* EXERCISE OBJECTIVE *
What is needed is an exact copy of every line from the one containing "You are a computer-use" through the end of the entries; please set it down without any pictures.

* INFORMATION PROVIDED *

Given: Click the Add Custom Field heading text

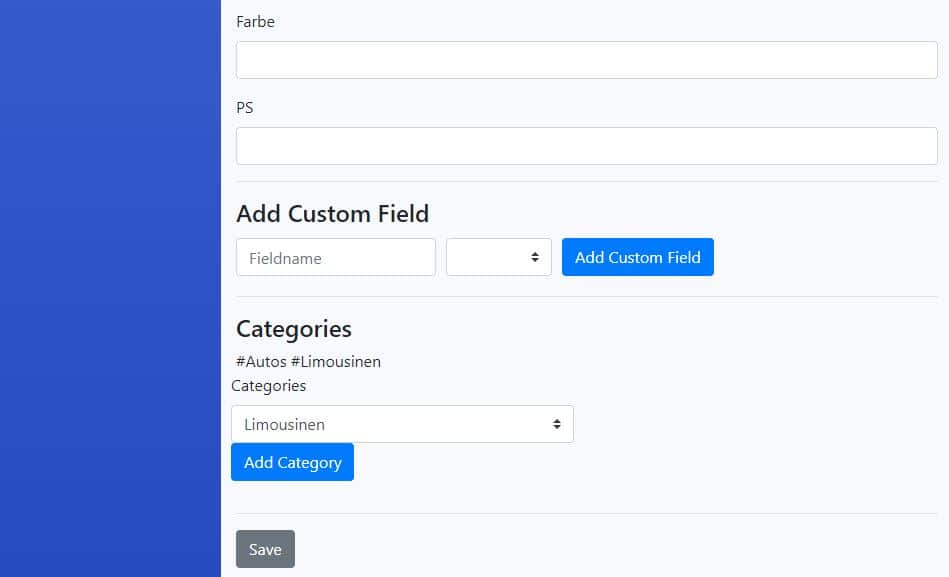Looking at the screenshot, I should pyautogui.click(x=332, y=214).
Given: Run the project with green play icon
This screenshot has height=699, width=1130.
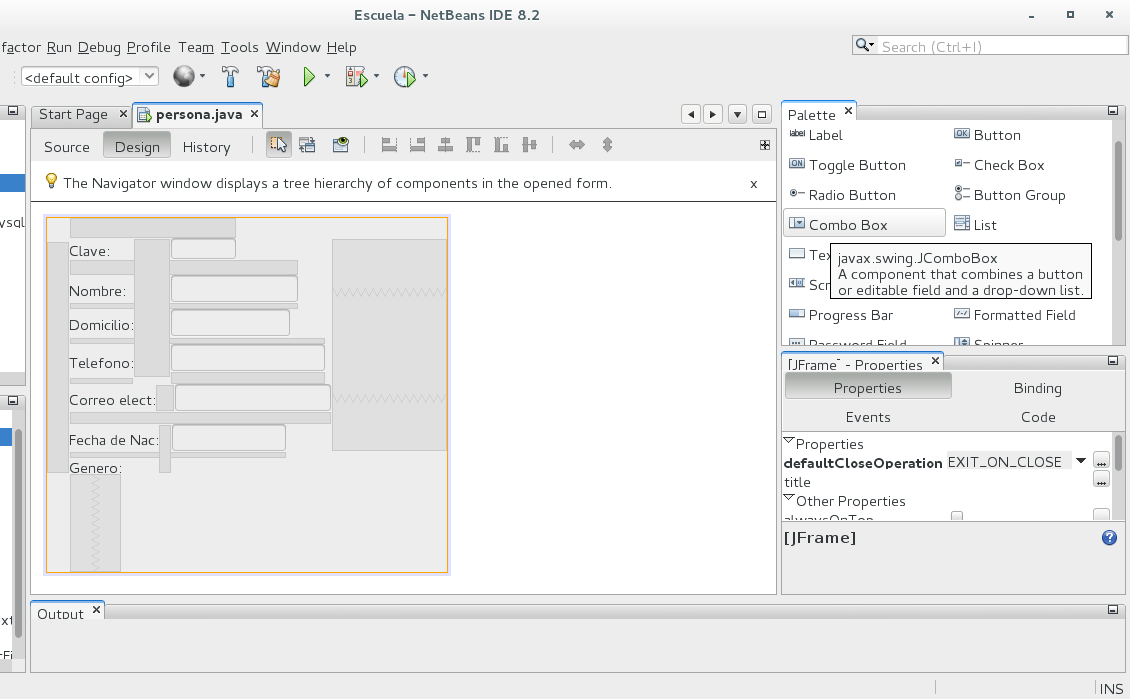Looking at the screenshot, I should click(309, 77).
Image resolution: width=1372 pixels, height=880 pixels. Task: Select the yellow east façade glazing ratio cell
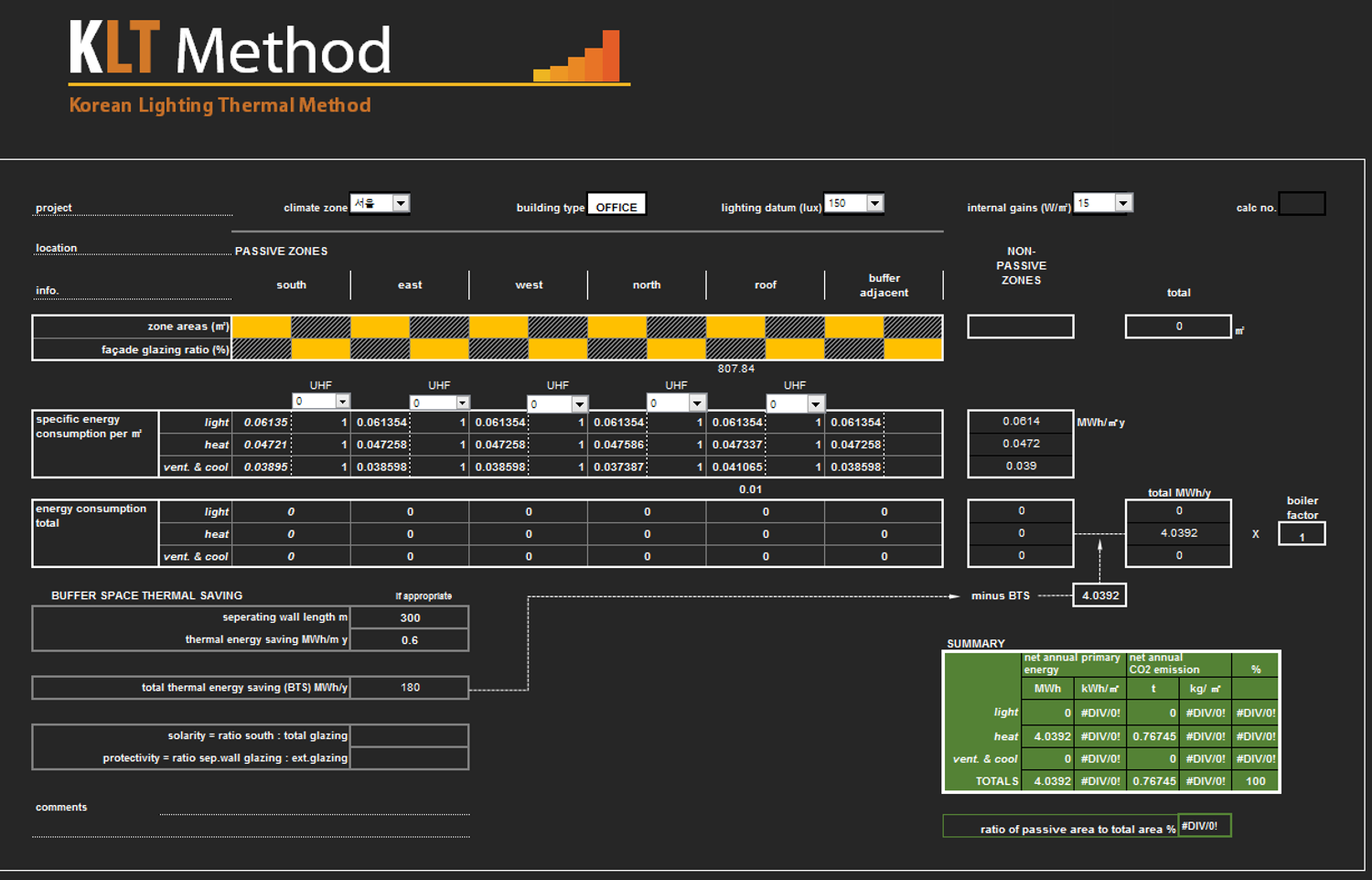439,349
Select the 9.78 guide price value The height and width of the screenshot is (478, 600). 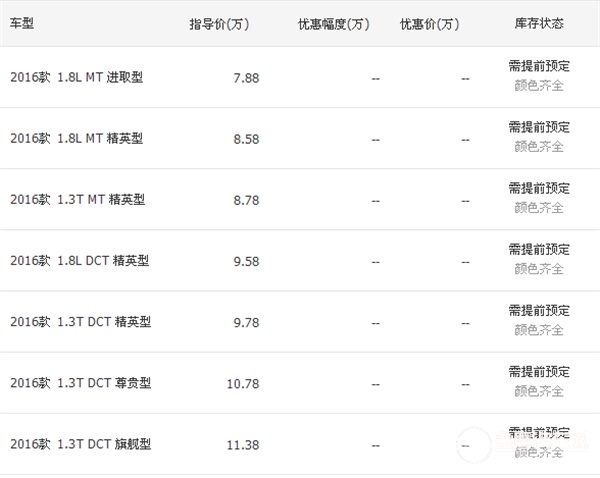(x=246, y=322)
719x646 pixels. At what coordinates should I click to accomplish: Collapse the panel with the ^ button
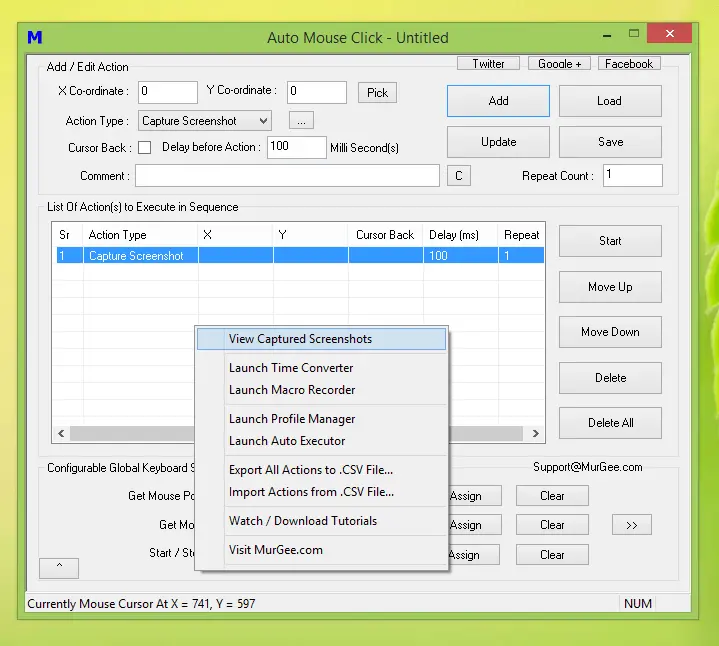coord(59,567)
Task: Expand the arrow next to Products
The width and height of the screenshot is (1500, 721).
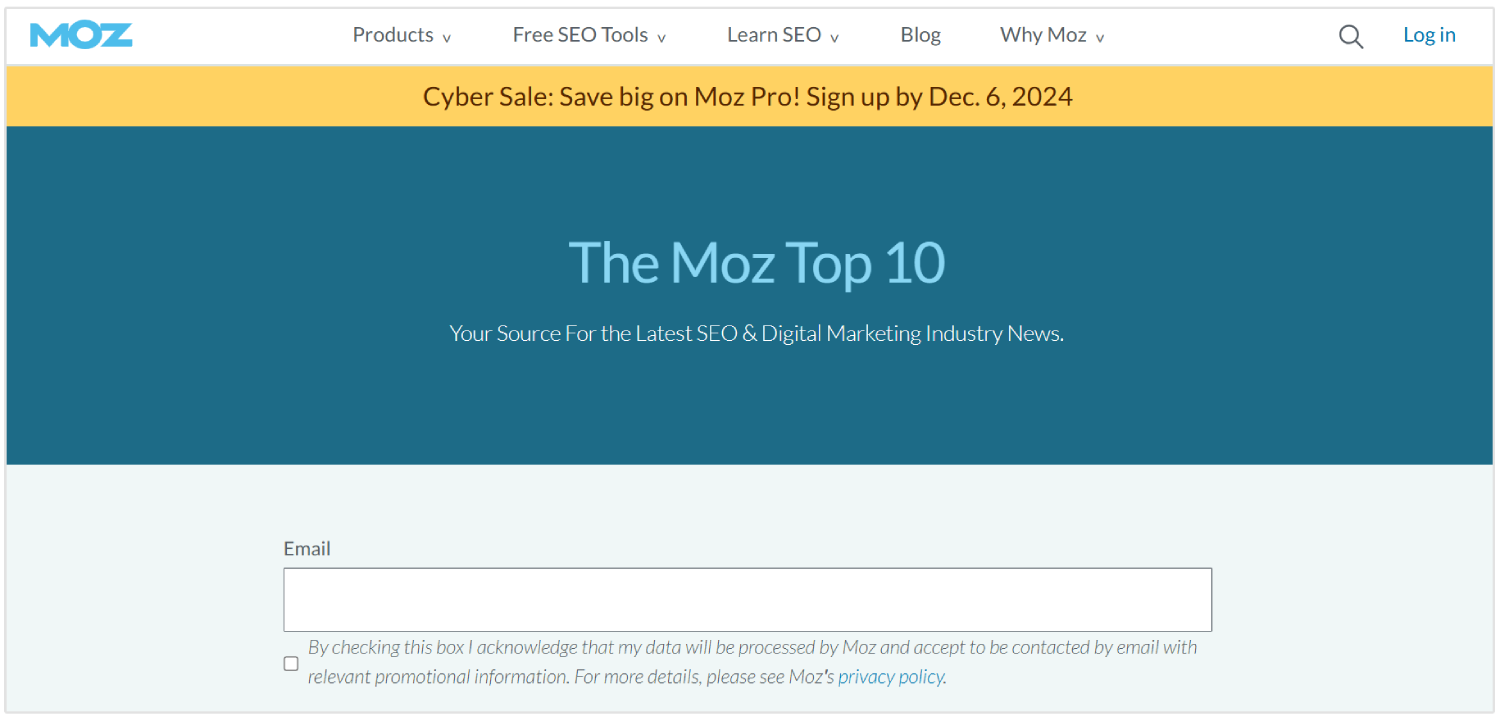Action: (447, 39)
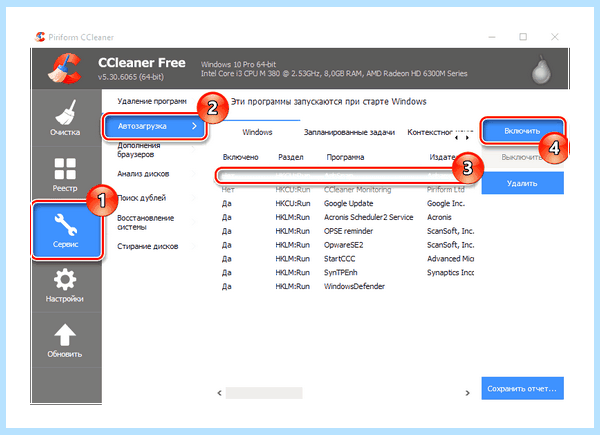Switch to the Windows tab
Viewport: 600px width, 435px height.
[257, 132]
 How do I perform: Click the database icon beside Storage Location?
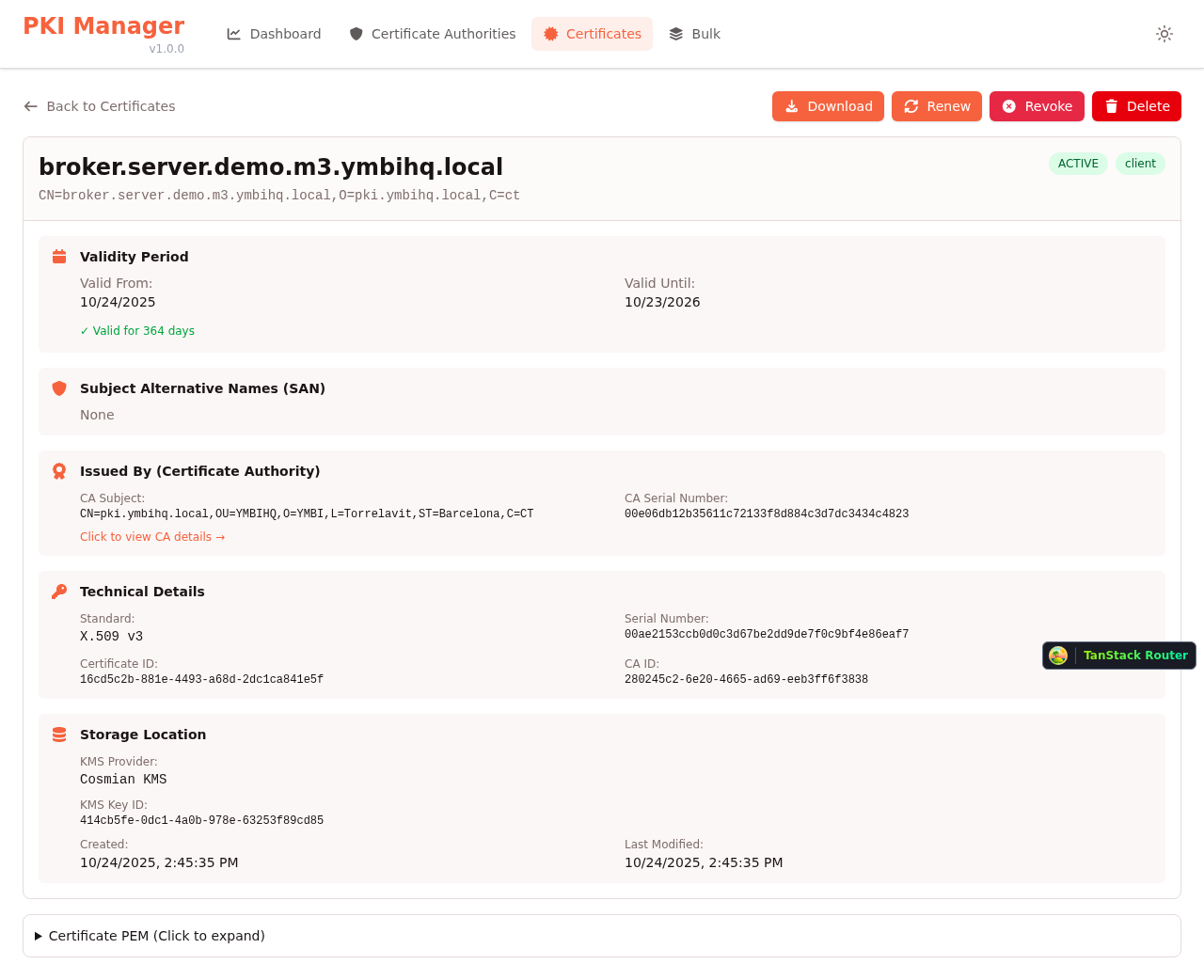59,735
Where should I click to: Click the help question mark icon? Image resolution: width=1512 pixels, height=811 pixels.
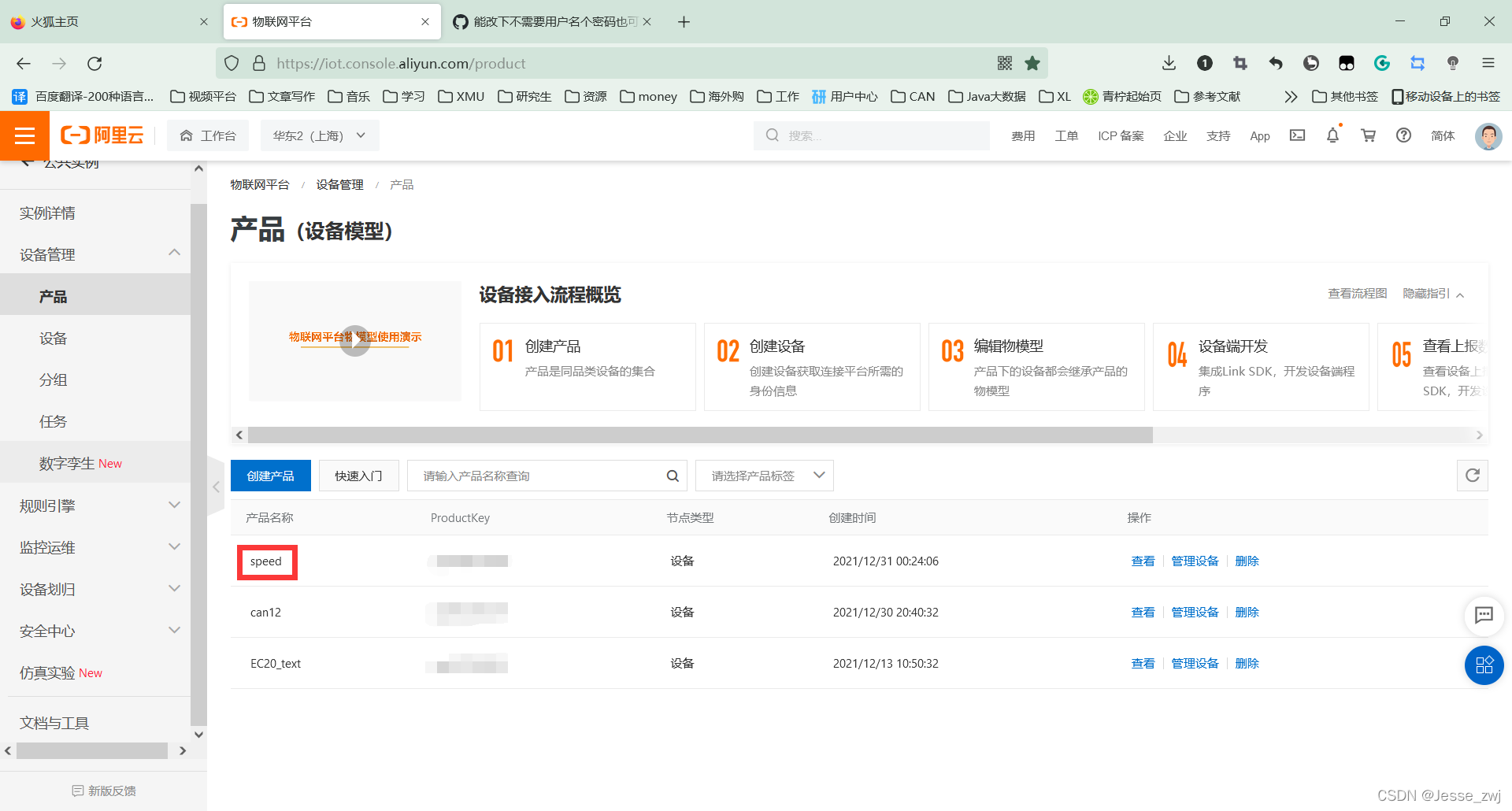(x=1403, y=135)

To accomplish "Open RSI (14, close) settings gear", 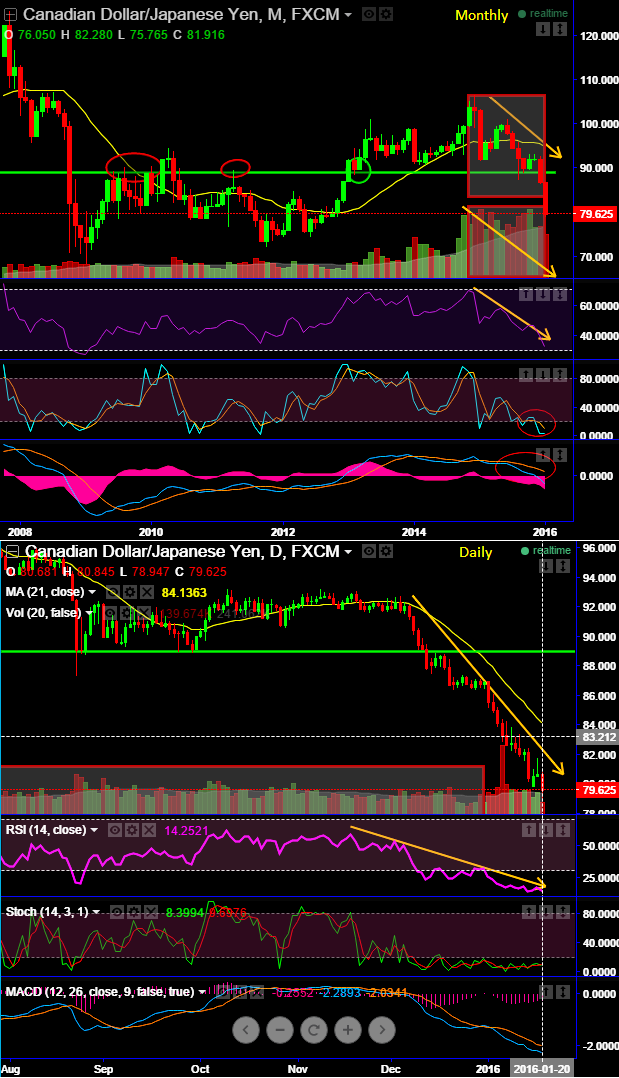I will (x=132, y=830).
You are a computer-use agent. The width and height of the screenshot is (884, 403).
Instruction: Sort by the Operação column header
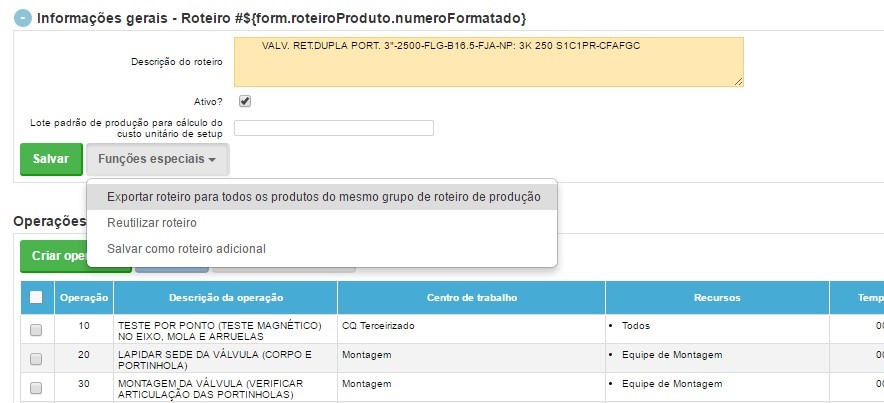pos(84,298)
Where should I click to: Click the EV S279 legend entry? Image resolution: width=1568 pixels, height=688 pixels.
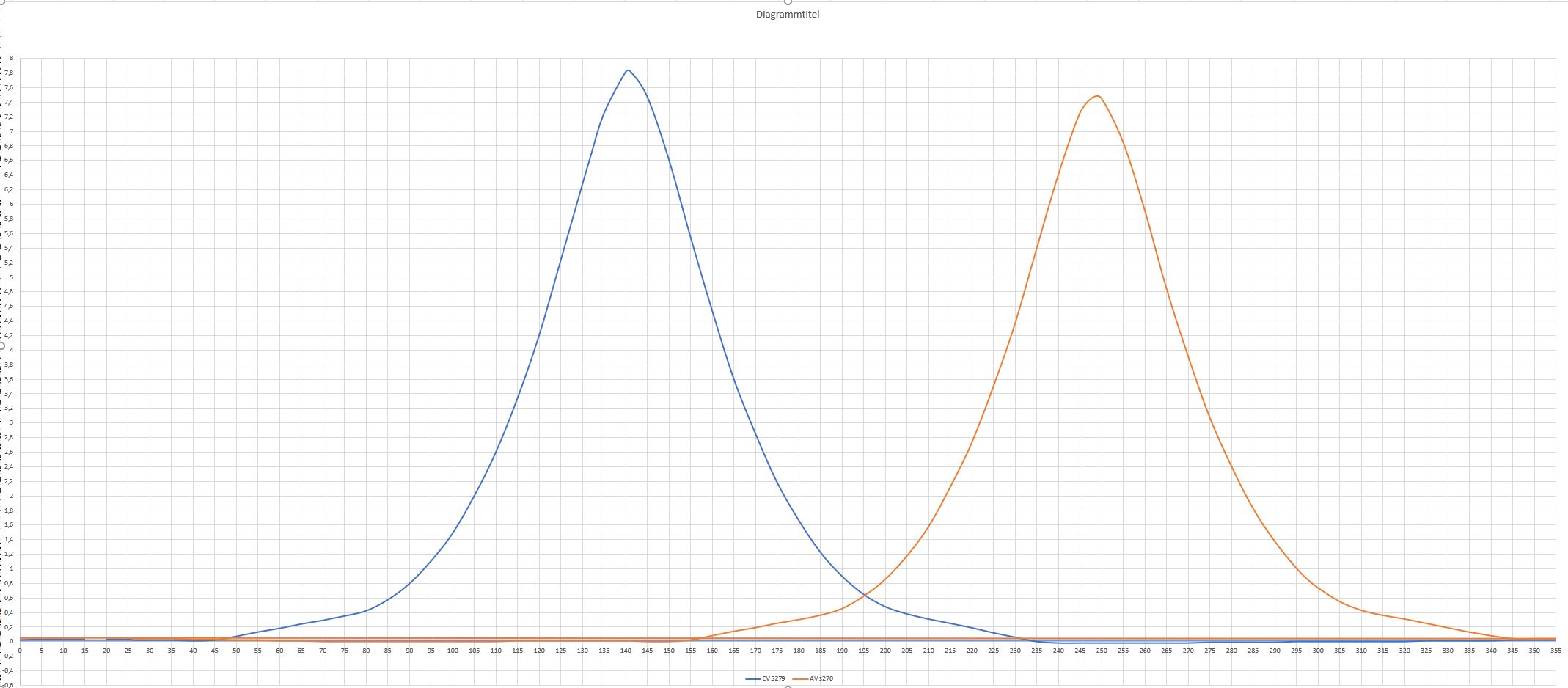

* OUTPUT BELOW *
You are a computer-use agent. The width and height of the screenshot is (884, 403).
Instruction: Sort by the Operação column header
pos(84,298)
Where should I click to: Click the EV S279 legend entry? Image resolution: width=1568 pixels, height=688 pixels.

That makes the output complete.